陰部・性器の痛みは早期に検査しましょう!
陰部や性器の痛みは、膀胱や尿道の周りで起こる痛みであり、排尿痛が典型例として知られています。他にも、じっとしていても生じる違和感や痛み、かぶれが原因で生じる痛みや急激な痛みなど複数あります。排尿痛は排尿時に起こる痛みで、排尿の終わり際に絞られるように痛む、尿道の出口付近がチクチクと痛む、排尿後に痛むことなどがあります。
性器に起こる痛みの原因は、男性や女性ならではの疾患、性感染症など複数考えられます。性感染症は放っておくと不妊や病状の悪化を招く場合があり、パートナーへの感染拡大などの恐れもあるため、なるべく早めに検査を受診し、最適な治療を受けることが必要です。
男性の性器痛の原因
男性の性器は陰嚢と陰茎が外に飛び出した構造となっており、痛みなどの刺激に敏感なため、下着の擦れや締め付け、長時間座り続けることなど、日常生活における問題によって痛みが生じることが珍しくありません。また、慢性前立腺炎では、長時間座り続けることや飲酒などによって、骨盤の中の血流が低下し、痛みが生じる場合があります。
また、感染症が原因で性器痛が生じることもあります。皮膚表面に炎症が起こっていなくても、排尿時に痛みや違和感があれば感染症の可能性があります。性感染症は放っておいても自然に完治することはないため、検査によって原因疾患を特定し、最適な治療を受けることが重要です。
日常生活における問題によって起こる痛みも、早期治療を要する疾患が原因となる痛みも、症状のみでは判別することは難しいため、異変があれば遠慮なくご相談ください。
痛みを引き起こす原因
日常生活における原因
- デスクワークや運転などで長時間座り続ける
- 圧迫や締め付け、擦れ
など
疾患
- 一般細菌による感染症
- 急性陰嚢症、慢性前立腺炎、精索捻転症
など
性感染症
- 淋菌感染症
- クラミジア感染症
- 性器ヘルペス
- トリコモナス症
- マイコプラズマ・ウレアプラズマ感染症
など
女性の性器痛の原因
生理の時に使うナプキンが原因で、擦れや蒸れなどが起こってかぶれが生じ、それに伴って痛みが生じる場合があります。下着やナプキン以外の吸水ケア用品や生理用品、避妊具などによってアレルギーやかぶれが生じ、痛みや違和感が起こる場合もあります。

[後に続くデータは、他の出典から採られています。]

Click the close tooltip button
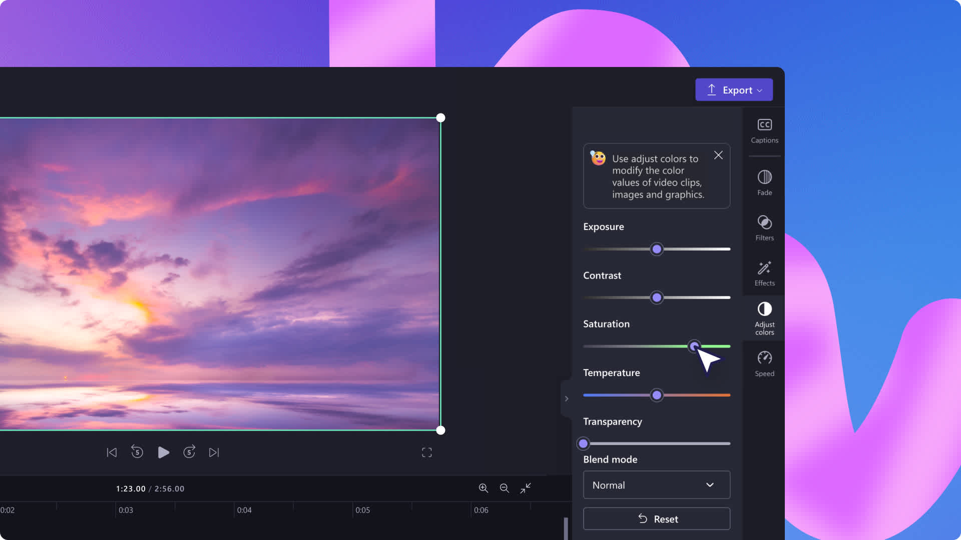The image size is (961, 540). (718, 155)
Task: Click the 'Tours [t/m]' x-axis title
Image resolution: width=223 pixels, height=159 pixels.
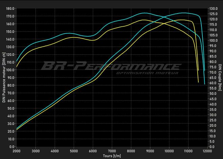Action: (112, 156)
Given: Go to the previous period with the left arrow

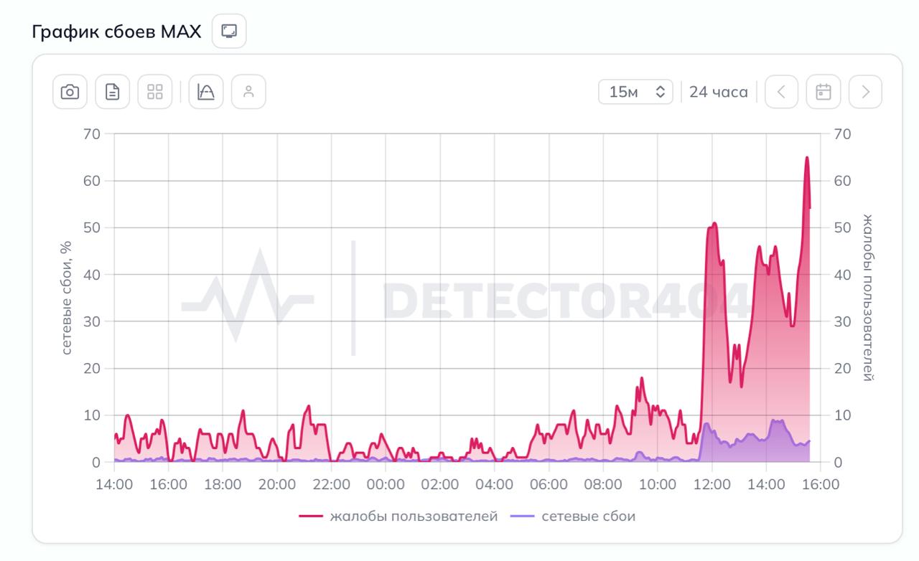Looking at the screenshot, I should click(781, 92).
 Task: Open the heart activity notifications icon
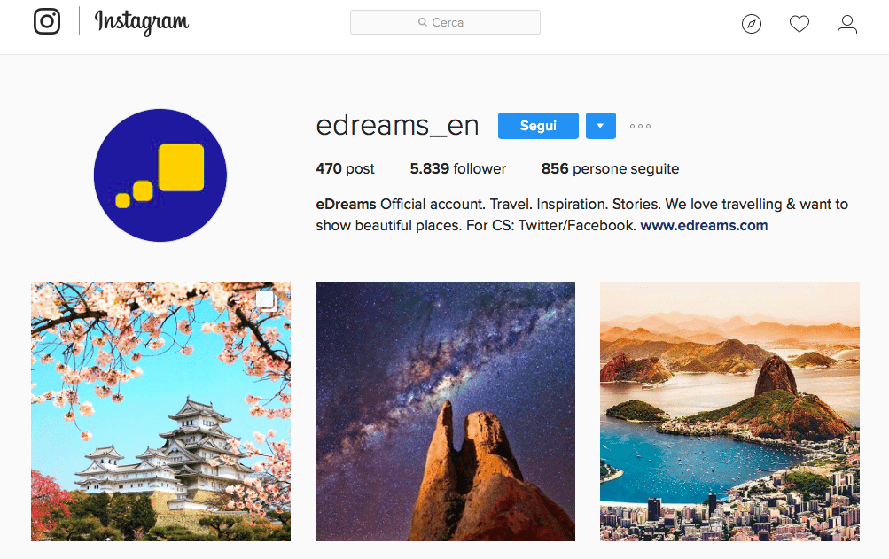[x=799, y=24]
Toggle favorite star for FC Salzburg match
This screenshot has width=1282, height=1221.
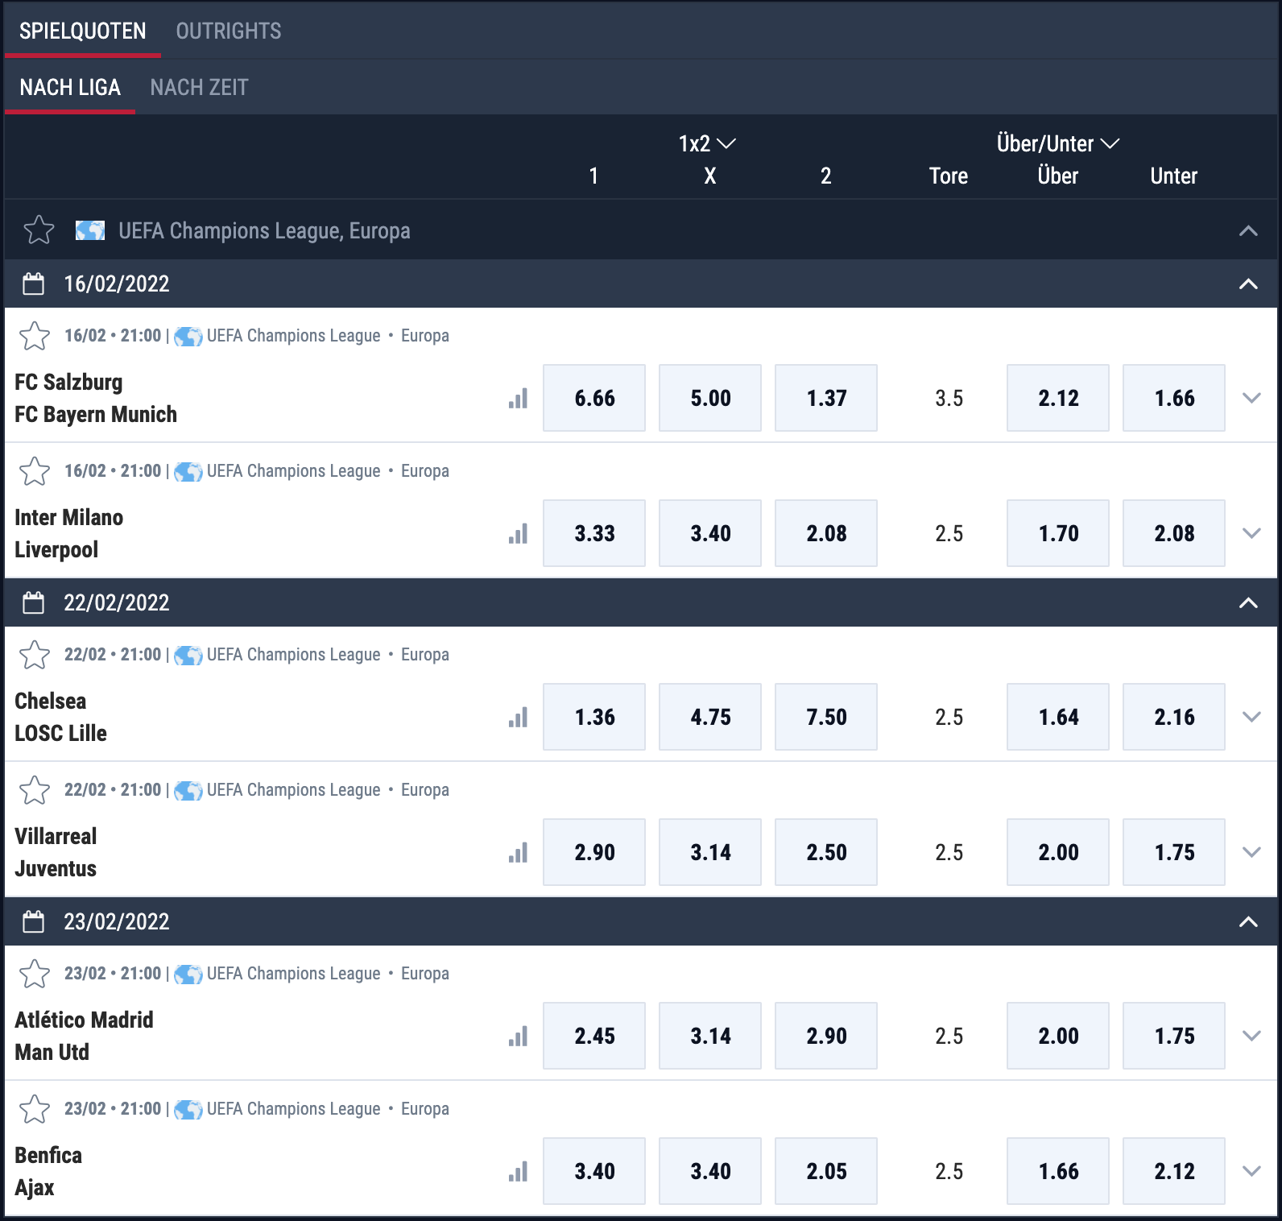coord(35,336)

また、性器痛が生じることが多い病気としては、生理中に痛みが生じることが多い子宮内膜症や月経困難症などが挙げられます。その他、加齢が原因の萎縮や筋肉の弛緩による子宮脱や子宮下垂、出産時に裂けた会陰の痛みなど、ライフステージに応じて考えられる疾患は様々です。

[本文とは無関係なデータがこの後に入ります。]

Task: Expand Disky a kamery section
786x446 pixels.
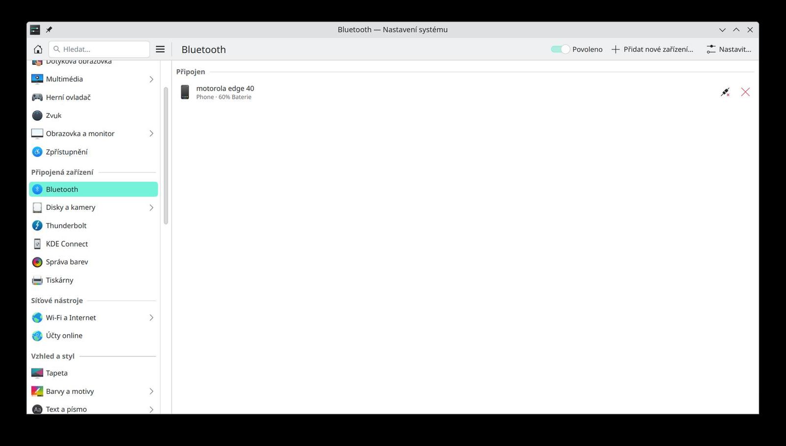Action: (151, 207)
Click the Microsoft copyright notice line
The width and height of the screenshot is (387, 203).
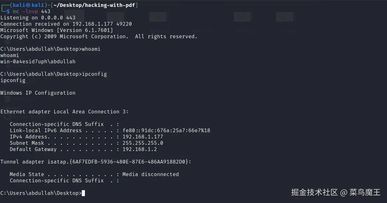[99, 36]
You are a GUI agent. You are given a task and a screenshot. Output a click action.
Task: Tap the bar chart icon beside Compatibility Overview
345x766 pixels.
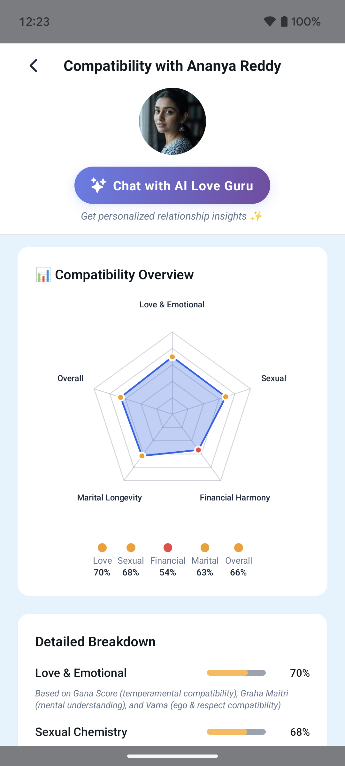(x=43, y=275)
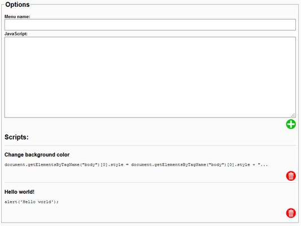Click the JavaScript label
301x226 pixels.
tap(16, 34)
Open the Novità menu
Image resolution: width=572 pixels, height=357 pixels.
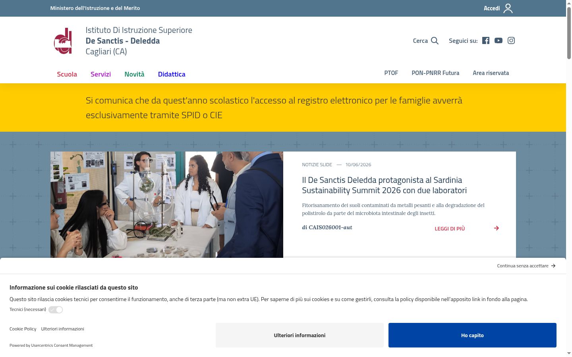coord(134,74)
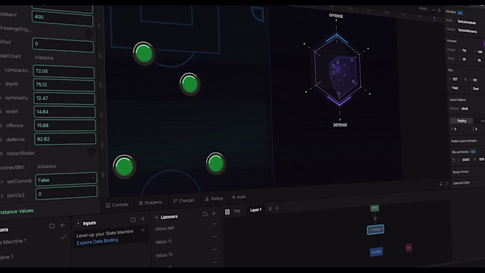Open the setCommit False dropdown
The width and height of the screenshot is (485, 273).
point(66,179)
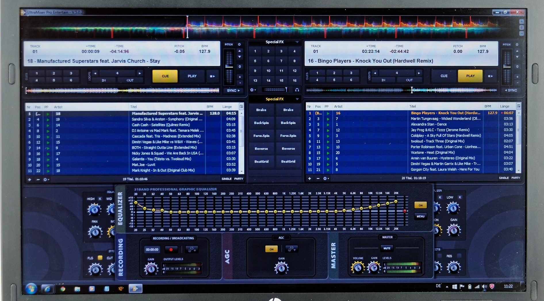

また、女性も感染症が原因で性器痛が生じる場合があり、性感染症の可能性もあります。基本的におりものの異常や増加、潰瘍、びらんなどが起こる恐れがあり、不妊などを引き起こす懸念もあります。性感染症の症状は一過性の場合もありますが、自然に完治することはないため、なるべく早めに最適な治療を受けることが重要です。
痛みを引き起こす原因
日常生活における原因
- ナプキン、吸水シート、おりものシートによるかぶれ
- 下着による擦れやかぶれ
- アレルギー
など
疾患・傷
- 子宮内膜症
- 月経困難症
- 会陰切開の傷
- 腟萎縮
- 子宮脱
- 子宮下垂
など
性感染症
- 淋菌感染症
- クラミジア感染症
- 性器ヘルペス
- トリコモナス膣炎
- ウレアプラズマ、マイコプラズマ感染症
など
陰部の痛みの検査・治療
性感染症の可能性があれば、問診で症状を確認して視診を実施し、必要に応じて尿検査を実施する場合もあります。

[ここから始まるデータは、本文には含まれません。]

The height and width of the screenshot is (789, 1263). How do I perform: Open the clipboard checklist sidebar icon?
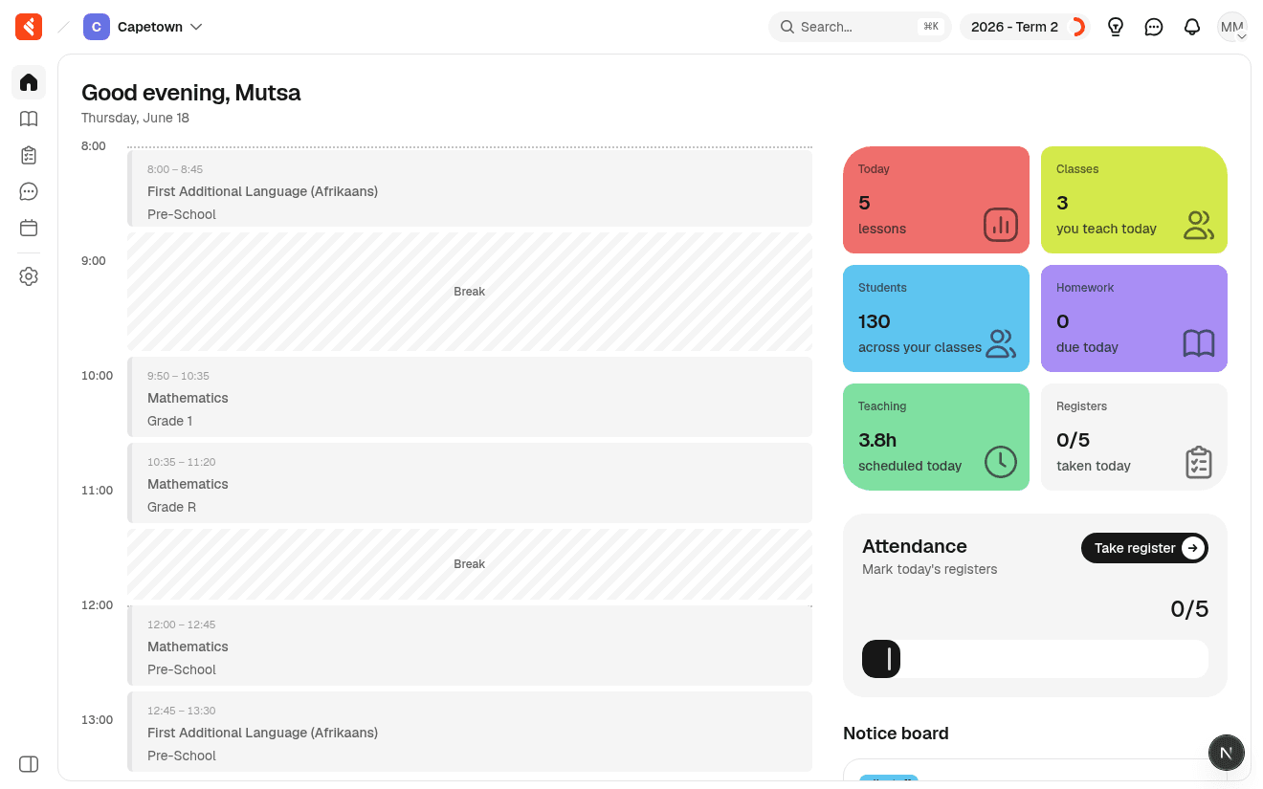click(x=29, y=155)

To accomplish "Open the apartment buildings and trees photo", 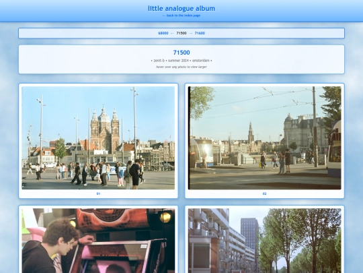I will click(265, 241).
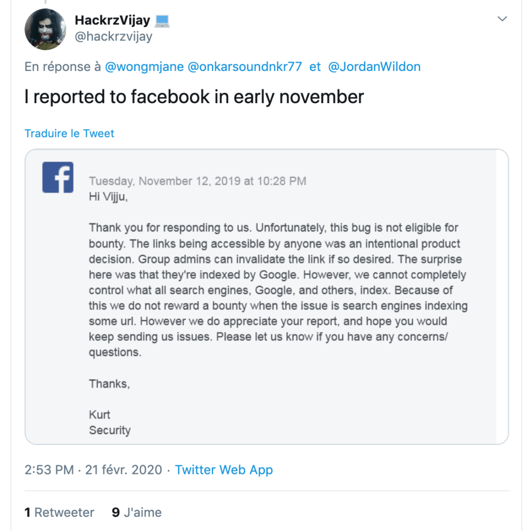Image resolution: width=527 pixels, height=531 pixels.
Task: Open the @hackrzvijay handle
Action: click(113, 36)
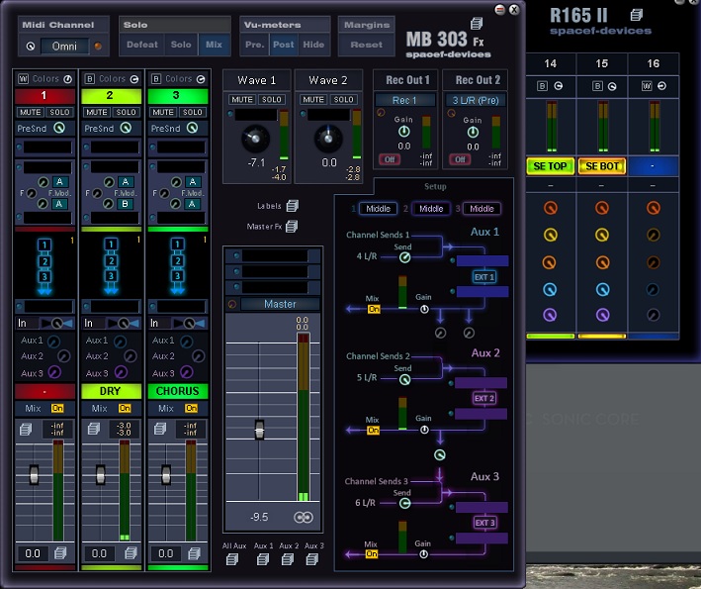Viewport: 701px width, 589px height.
Task: Open the first Middle selector in Setup
Action: pyautogui.click(x=381, y=209)
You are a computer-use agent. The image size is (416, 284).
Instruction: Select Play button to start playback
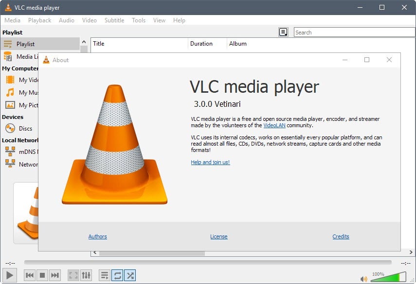(x=9, y=274)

原因疾患に応じて治療薬や最適な治療法は違いがあるため、原因究明が大切です。細菌感染によって起こる場合は、最適な抗生物質を使った治療を実施し、真菌感染の場合は抗菌薬、原虫の場合は抗原虫薬を用いた治療を実施しなければならず、違う治療法では効果が期待できません。
性器痛は膀胱炎や尿道炎が原因にもなりますので、ご自身の判断で市販薬を使用すると、一時は症状が落ち着いても根本的な治療とはならず、むしろ病状が重くなる恐れがあります。違和感や性器痛など、お悩みの症状があればなるべく早めに受診してください。
また、性感染症はパートナーも検査を受けなければなりません。性感染症は症状が起こらないことも珍しくありません。なお、女性の月経困難症や子宮内膜症などの婦人科系疾患の恐れがあれば、婦人科に相談するようにしてください。